▸ **EXERCISE REQUIREMENTS**: Each entry must appear again exactly as it does in the source.

▸ **INFORMATION SHOWN**:
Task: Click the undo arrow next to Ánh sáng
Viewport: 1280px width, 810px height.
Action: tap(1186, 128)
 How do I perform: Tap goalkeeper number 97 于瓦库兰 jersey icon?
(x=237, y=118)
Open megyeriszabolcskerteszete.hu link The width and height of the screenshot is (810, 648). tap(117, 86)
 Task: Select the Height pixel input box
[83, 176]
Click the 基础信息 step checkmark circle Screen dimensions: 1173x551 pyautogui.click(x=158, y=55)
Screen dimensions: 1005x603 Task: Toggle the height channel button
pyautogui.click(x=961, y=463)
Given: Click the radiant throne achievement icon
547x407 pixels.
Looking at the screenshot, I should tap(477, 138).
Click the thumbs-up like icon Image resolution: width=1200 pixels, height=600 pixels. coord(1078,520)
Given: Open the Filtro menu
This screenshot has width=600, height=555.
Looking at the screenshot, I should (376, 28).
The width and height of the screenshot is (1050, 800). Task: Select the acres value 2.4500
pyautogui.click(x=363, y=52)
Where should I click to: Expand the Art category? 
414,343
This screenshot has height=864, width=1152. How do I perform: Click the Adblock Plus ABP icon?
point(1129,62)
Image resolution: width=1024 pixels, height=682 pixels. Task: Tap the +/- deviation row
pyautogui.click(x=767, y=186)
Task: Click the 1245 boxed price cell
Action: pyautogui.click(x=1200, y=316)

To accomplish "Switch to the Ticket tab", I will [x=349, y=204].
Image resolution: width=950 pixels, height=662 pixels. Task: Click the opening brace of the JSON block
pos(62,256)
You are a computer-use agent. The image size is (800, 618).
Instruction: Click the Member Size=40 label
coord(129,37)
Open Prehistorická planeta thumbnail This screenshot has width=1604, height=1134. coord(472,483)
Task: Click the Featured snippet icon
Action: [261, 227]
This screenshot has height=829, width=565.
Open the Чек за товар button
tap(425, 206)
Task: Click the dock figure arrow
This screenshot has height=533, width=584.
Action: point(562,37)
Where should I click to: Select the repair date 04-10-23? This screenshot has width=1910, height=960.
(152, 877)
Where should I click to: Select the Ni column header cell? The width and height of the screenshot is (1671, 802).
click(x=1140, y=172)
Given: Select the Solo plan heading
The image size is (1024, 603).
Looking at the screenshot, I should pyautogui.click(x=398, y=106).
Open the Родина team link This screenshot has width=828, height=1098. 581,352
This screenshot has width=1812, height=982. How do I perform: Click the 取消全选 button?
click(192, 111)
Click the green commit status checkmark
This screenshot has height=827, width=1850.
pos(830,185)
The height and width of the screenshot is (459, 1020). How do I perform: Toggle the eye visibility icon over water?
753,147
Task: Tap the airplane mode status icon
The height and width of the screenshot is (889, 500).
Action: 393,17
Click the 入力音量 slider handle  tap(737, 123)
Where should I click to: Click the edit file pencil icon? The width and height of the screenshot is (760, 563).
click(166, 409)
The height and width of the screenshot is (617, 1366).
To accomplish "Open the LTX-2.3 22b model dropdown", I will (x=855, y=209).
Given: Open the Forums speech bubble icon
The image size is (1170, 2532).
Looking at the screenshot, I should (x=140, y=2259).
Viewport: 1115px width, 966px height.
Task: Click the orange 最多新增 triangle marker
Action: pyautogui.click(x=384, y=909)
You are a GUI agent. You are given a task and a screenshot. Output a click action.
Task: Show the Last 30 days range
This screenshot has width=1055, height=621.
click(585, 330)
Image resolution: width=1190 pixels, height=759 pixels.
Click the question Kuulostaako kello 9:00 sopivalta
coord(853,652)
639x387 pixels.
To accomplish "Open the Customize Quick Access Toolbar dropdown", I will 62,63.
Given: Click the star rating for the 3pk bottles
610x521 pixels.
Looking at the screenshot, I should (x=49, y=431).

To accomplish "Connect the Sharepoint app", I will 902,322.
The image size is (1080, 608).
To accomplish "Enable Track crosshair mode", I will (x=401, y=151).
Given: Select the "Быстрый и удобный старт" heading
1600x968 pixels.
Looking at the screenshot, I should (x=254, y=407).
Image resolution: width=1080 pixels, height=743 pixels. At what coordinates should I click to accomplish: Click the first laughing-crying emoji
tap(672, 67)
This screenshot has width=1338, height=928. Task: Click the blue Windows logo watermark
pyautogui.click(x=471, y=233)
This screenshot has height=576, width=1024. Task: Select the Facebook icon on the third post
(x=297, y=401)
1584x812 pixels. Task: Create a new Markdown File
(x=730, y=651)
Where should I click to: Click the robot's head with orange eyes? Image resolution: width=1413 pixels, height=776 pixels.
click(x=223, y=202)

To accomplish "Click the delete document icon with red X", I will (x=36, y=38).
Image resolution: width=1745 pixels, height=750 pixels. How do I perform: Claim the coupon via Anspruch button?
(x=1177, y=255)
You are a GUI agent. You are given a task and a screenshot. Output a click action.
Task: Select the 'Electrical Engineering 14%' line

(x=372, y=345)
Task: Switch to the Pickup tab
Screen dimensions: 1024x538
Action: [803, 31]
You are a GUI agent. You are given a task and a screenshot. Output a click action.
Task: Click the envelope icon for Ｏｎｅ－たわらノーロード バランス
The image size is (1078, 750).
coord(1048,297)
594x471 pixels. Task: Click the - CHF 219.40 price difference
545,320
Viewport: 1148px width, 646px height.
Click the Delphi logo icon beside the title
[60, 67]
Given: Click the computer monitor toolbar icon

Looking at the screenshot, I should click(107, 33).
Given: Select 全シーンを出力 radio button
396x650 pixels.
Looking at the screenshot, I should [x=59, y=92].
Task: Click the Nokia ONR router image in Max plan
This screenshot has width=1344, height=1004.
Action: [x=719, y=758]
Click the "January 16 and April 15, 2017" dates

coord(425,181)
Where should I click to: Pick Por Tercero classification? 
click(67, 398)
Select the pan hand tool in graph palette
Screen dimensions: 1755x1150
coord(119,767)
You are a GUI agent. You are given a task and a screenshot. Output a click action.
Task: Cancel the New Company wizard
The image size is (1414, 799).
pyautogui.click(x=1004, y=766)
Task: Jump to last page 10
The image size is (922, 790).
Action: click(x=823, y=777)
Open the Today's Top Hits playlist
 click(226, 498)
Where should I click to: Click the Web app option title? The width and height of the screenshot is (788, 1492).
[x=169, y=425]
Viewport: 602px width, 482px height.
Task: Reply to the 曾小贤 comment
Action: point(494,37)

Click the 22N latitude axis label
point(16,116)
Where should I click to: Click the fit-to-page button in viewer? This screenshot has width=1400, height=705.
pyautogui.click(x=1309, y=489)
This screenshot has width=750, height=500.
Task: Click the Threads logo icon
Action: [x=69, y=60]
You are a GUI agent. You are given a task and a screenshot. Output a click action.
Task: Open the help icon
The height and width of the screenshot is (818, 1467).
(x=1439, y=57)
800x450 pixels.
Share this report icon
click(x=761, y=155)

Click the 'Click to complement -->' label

▸ **EXPECTED ANSWER**:
Task: Click the undo arrow next to Ánh sáng
Viewport: 1280px width, 810px height.
Action: tap(1186, 128)
 How do I perform: Tap goalkeeper number 97 于瓦库兰 jersey icon?
(x=237, y=118)
Open megyeriszabolcskerteszete.hu link The width and height of the screenshot is (810, 648). tap(117, 86)
 Task: Select the Height pixel input box
[83, 176]
Click the 基础信息 step checkmark circle Screen dimensions: 1173x551 pyautogui.click(x=158, y=55)
Screen dimensions: 1005x603 Task: Toggle the height channel button
pyautogui.click(x=961, y=463)
Given: Click the radiant throne achievement icon
547x407 pixels.
Looking at the screenshot, I should tap(477, 138).
Click the thumbs-up like icon Image resolution: width=1200 pixels, height=600 pixels. coord(1078,520)
Given: Open the Filtro menu
This screenshot has width=600, height=555.
Looking at the screenshot, I should (376, 28).
The width and height of the screenshot is (1050, 800). Task: Select the acres value 2.4500
pyautogui.click(x=363, y=52)
Where should I click to: Expand the Art category? 
414,343
This screenshot has height=864, width=1152. How do I perform: Click the Adblock Plus ABP icon?
point(1129,62)
Image resolution: width=1024 pixels, height=682 pixels. Task: Tap the +/- deviation row
pyautogui.click(x=767, y=186)
Task: Click the 1245 boxed price cell
Action: pyautogui.click(x=1200, y=316)

To accomplish "Switch to the Ticket tab", I will [x=349, y=204].
Image resolution: width=950 pixels, height=662 pixels. Task: Click the opening brace of the JSON block
pos(62,256)
You are a computer-use agent. The image size is (800, 618).
Instruction: Click the Member Size=40 label
coord(129,37)
Open Prehistorická planeta thumbnail This screenshot has width=1604, height=1134. coord(472,483)
Task: Click the Featured snippet icon
Action: [261, 227]
This screenshot has height=829, width=565.
Open the Чек за товар button
tap(425, 206)
Task: Click the dock figure arrow
This screenshot has height=533, width=584.
Action: point(562,37)
Where should I click to: Select the repair date 04-10-23? This screenshot has width=1910, height=960.
(152, 877)
Where should I click to: Select the Ni column header cell? The width and height of the screenshot is (1671, 802).
click(x=1140, y=172)
Given: Select the Solo plan heading
The image size is (1024, 603).
Looking at the screenshot, I should pyautogui.click(x=398, y=106).
Open the Родина team link This screenshot has width=828, height=1098. 581,352
This screenshot has width=1812, height=982. How do I perform: Click the 取消全选 button?
click(192, 111)
Click the green commit status checkmark
This screenshot has height=827, width=1850.
pos(830,185)
The height and width of the screenshot is (459, 1020). How do I perform: Toggle the eye visibility icon over water?
753,147
Task: Tap the airplane mode status icon
The height and width of the screenshot is (889, 500).
Action: 393,17
Click the 入力音量 slider handle  tap(737, 123)
Where should I click to: Click the edit file pencil icon? The width and height of the screenshot is (760, 563).
click(166, 409)
The height and width of the screenshot is (617, 1366).
To accomplish "Open the LTX-2.3 22b model dropdown", I will (x=855, y=209).
Given: Open the Forums speech bubble icon
The image size is (1170, 2532).
Looking at the screenshot, I should (x=140, y=2259).
Viewport: 1115px width, 966px height.
Task: Click the orange 最多新增 triangle marker
Action: pyautogui.click(x=384, y=909)
You are a GUI agent. You are given a task and a screenshot. Output a click action.
Task: Show the Last 30 days range
This screenshot has width=1055, height=621.
click(585, 330)
Image resolution: width=1190 pixels, height=759 pixels.
Click the question Kuulostaako kello 9:00 sopivalta
coord(853,652)
639x387 pixels.
To accomplish "Open the Customize Quick Access Toolbar dropdown", I will 62,63.
Given: Click the star rating for the 3pk bottles
610x521 pixels.
Looking at the screenshot, I should (x=49, y=431).

To accomplish "Connect the Sharepoint app", I will 902,322.
The image size is (1080, 608).
To accomplish "Enable Track crosshair mode", I will (x=401, y=151).
Given: Select the "Быстрый и удобный старт" heading
1600x968 pixels.
Looking at the screenshot, I should (x=254, y=407).
Image resolution: width=1080 pixels, height=743 pixels. At what coordinates should I click to accomplish: Click the first laughing-crying emoji
tap(672, 67)
This screenshot has width=1338, height=928. Task: Click the blue Windows logo watermark
pyautogui.click(x=471, y=233)
This screenshot has height=576, width=1024. Task: Select the Facebook icon on the third post
(x=297, y=401)
1584x812 pixels. Task: Create a new Markdown File
(x=730, y=651)
Where should I click to: Click the robot's head with orange eyes? Image resolution: width=1413 pixels, height=776 pixels.
click(x=223, y=202)

To accomplish "Click the delete document icon with red X", I will (x=36, y=38).
Image resolution: width=1745 pixels, height=750 pixels. How do I perform: Claim the coupon via Anspruch button?
(x=1177, y=255)
You are a GUI agent. You are given a task and a screenshot. Output a click action.
Task: Select the 'Electrical Engineering 14%' line

(x=372, y=345)
Task: Switch to the Pickup tab
Screen dimensions: 1024x538
Action: [803, 31]
You are a GUI agent. You are given a task and a screenshot. Output a click action.
Task: Click the envelope icon for Ｏｎｅ－たわらノーロード バランス
The image size is (1078, 750).
coord(1048,297)
594x471 pixels. Task: Click the - CHF 219.40 price difference
545,320
Viewport: 1148px width, 646px height.
Click the Delphi logo icon beside the title
[60, 67]
Given: Click the computer monitor toolbar icon

Looking at the screenshot, I should click(107, 33).
Given: Select 全シーンを出力 radio button
396x650 pixels.
Looking at the screenshot, I should [x=59, y=92].
Task: Click the Nokia ONR router image in Max plan
This screenshot has width=1344, height=1004.
Action: [x=719, y=758]
Click the "January 16 and April 15, 2017" dates

coord(425,181)
Where should I click to: Pick Por Tercero classification? 
click(67, 398)
Select the pan hand tool in graph palette
Screen dimensions: 1755x1150
coord(119,767)
You are a GUI agent. You are given a task and a screenshot. Output a click action.
Task: Cancel the New Company wizard
The image size is (1414, 799).
pyautogui.click(x=1004, y=766)
Task: Jump to last page 10
The image size is (922, 790).
Action: click(x=823, y=777)
Open the Today's Top Hits playlist
 click(226, 498)
Where should I click to: Click the Web app option title? The width and height of the screenshot is (788, 1492).
[x=169, y=425]
Viewport: 602px width, 482px height.
Task: Reply to the 曾小贤 comment
Action: point(494,37)

Click the 22N latitude axis label
point(16,116)
Where should I click to: Click the fit-to-page button in viewer? This screenshot has width=1400, height=705.
pyautogui.click(x=1309, y=489)
This screenshot has width=750, height=500.
Task: Click the Threads logo icon
Action: [x=69, y=60]
You are a GUI agent. You are given a task and a screenshot. Output a click action.
Task: Open the help icon
The height and width of the screenshot is (818, 1467).
(x=1439, y=57)
800x450 pixels.
Share this report icon
click(x=761, y=155)

Click the 'Click to complement -->' label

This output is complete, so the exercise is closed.